Bake “Koulouri Thessalonikis” or “Simit” at home

“Koulouri” (plural “koulouria”) is the name of a type of bagel very popular throughout Greece, originally from Thessaloniki. Its Turkish equivalent, equally popular in its country, is called “simit.” They are ring-shaped and covered with sesame seeds. Their charm lies in the fact that they are crispy and golden on the outside, while spongy and tender on the inside.

Ingredients:

500 g of wheat flour

350 ml of lukewarm water

4 g dry yeast

1 teaspoon of salt

1 teaspoon of sugar

Extra virgin olive oil

Sesame seeds (enough to generously cover a deep plate)

Optionally:

Some melted butter

Some grape molasses

Note: the preparation of the dough does not differ greatly from that for homemade bread, so it is worth reviewing some concepts explained in that post.

How to make and bake “koulouri” or “simit” at home:

Dissolve the yeast and sugar in the lukewarm water and let rest for 5-10 minutes. Put the flour with the salt in a bowl, and add the liquid while stirring. Mix in the same way as we would to make bread or pizza. When the flour has been completely integrated, proceed to knead by hand until obtaining a homogeneous and elastic dough. Add a little olive oil to the bowl, place the dough and cover with cling film. Let rise in a warm place of the house for approx. an hour, or until the dough has doubled in volume.

To prevent the dough from sticking later, lightly oil a smooth surface. Stretch the dough on it so that you can divide it into about 10 equal parts of approx. 80 grams each. Form each of them into a ball, and let them rest covered with a towel (a before, this is done in order to prevent them from drying out). Keep in mind that the surface where they rest must also be oiled or floured, otherwise they will stick.

Before proceeding to the next step, make sure you have ready: a bowl with water, another bowl with sesame seeds and a baking tray covered with parchment paper.

Next, form each koulouri or simit: to do this, start by stretching one of the pieces of dough until you obtain a rope about 30/35 cm long. Join the ends by pressing lightly. We will then have obtained a ring. Immerse it first in the bowl with water and then in the sesame bowl.

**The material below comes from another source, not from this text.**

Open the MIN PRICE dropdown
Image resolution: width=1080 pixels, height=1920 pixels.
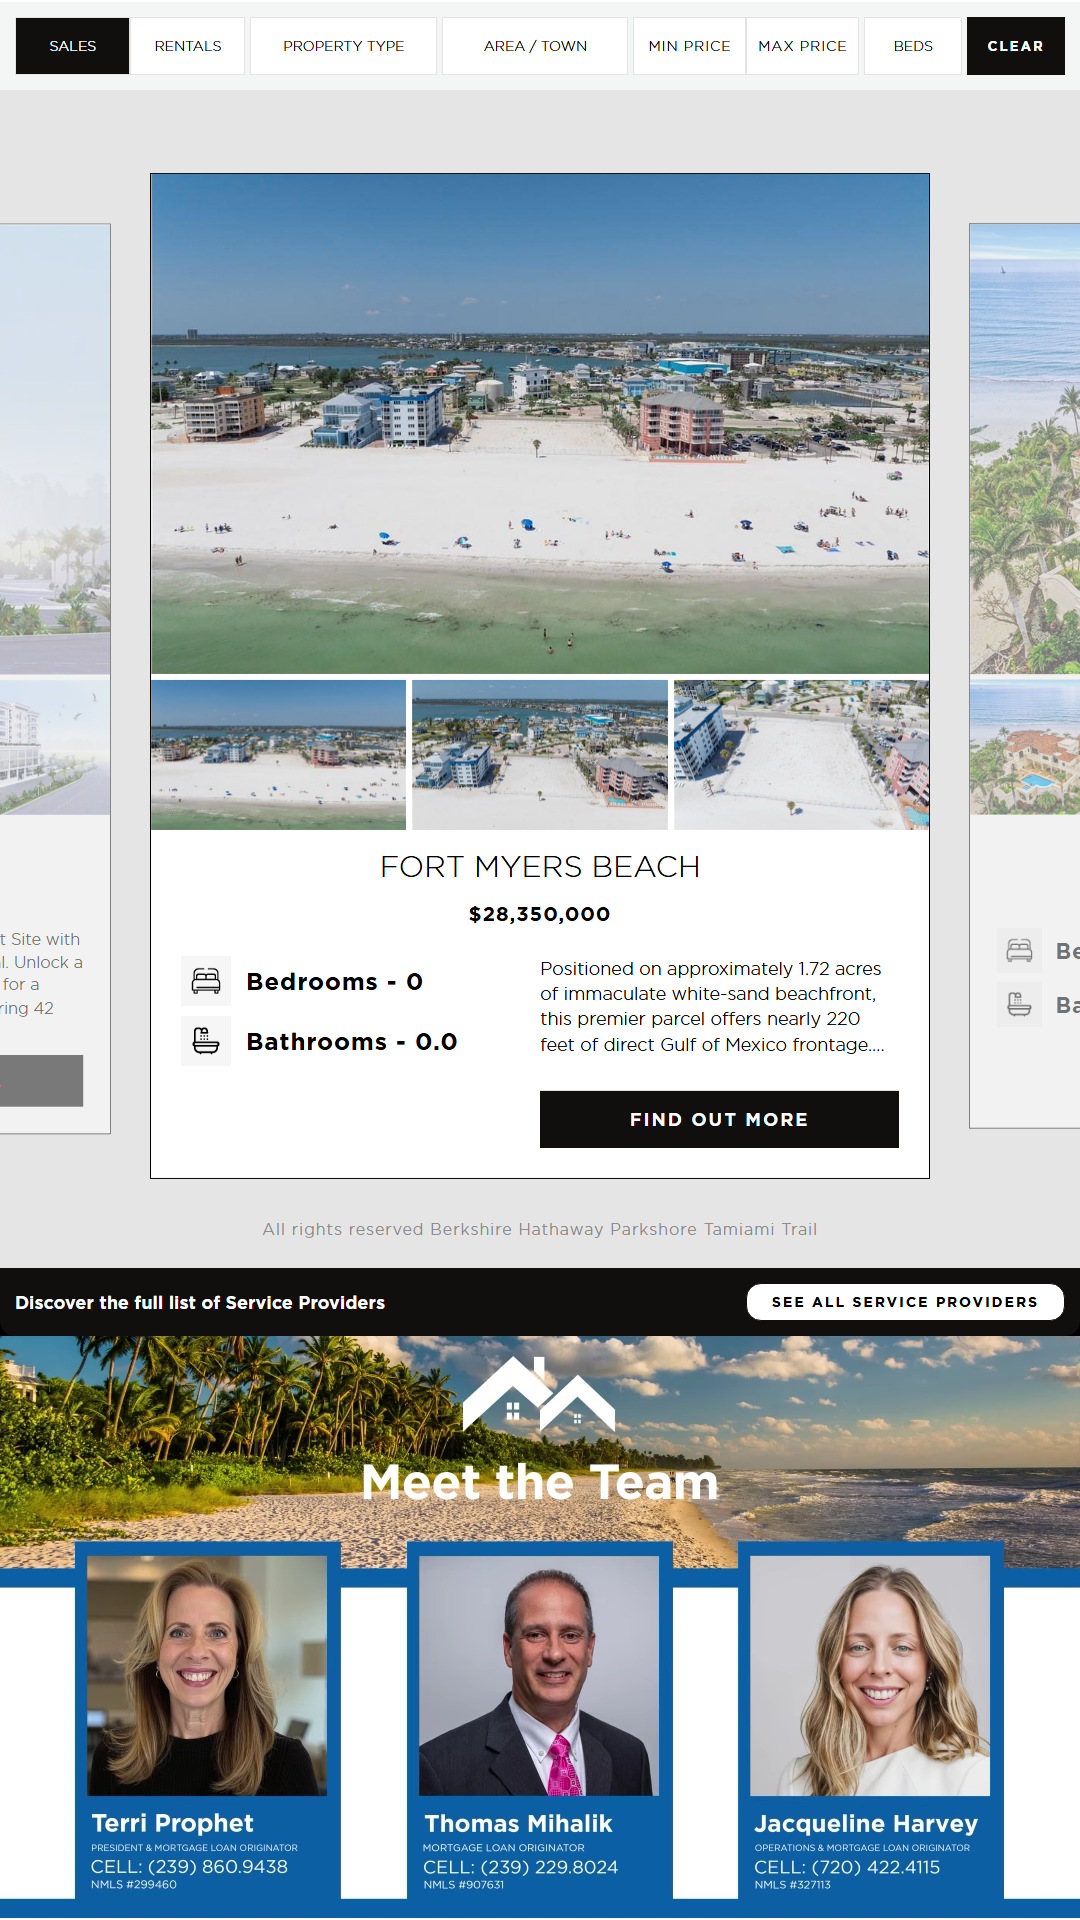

The water makes it easier for the seeds to stick to the dough, creating a kind of “batter.” Place the koulouri on the tray lined with baking paper.

Repeat the process until the capacity of the tray is complete (having used half a kilo of flour, you will surely need a second tray or you will have to divide the work into two stages).

Again, cover with a towel and this time let them rise for half an hour. Meanwhile, preheat the oven to 200 degrees. Bake then for 15 or 20 minutes. The exact time not only depends on each oven, but on how golden and crispy you want your koulouria.

Tips and tricks:

  1. If they are not going to be consumed immediately, then it is a good idea to brush each koulouri with a little butter when you take them out of the oven. This way they will stay fresh and more attractive for longer.
  2. For the sesame “battering”, the dough is sometimes immersed in a solution of water and sugar (or water and grape molasses). This way you get a sweeter result and a more golden color. Many types of molasses (called pekmez in Turkish) are available in any Balkan or Middle-Eastern supermarket.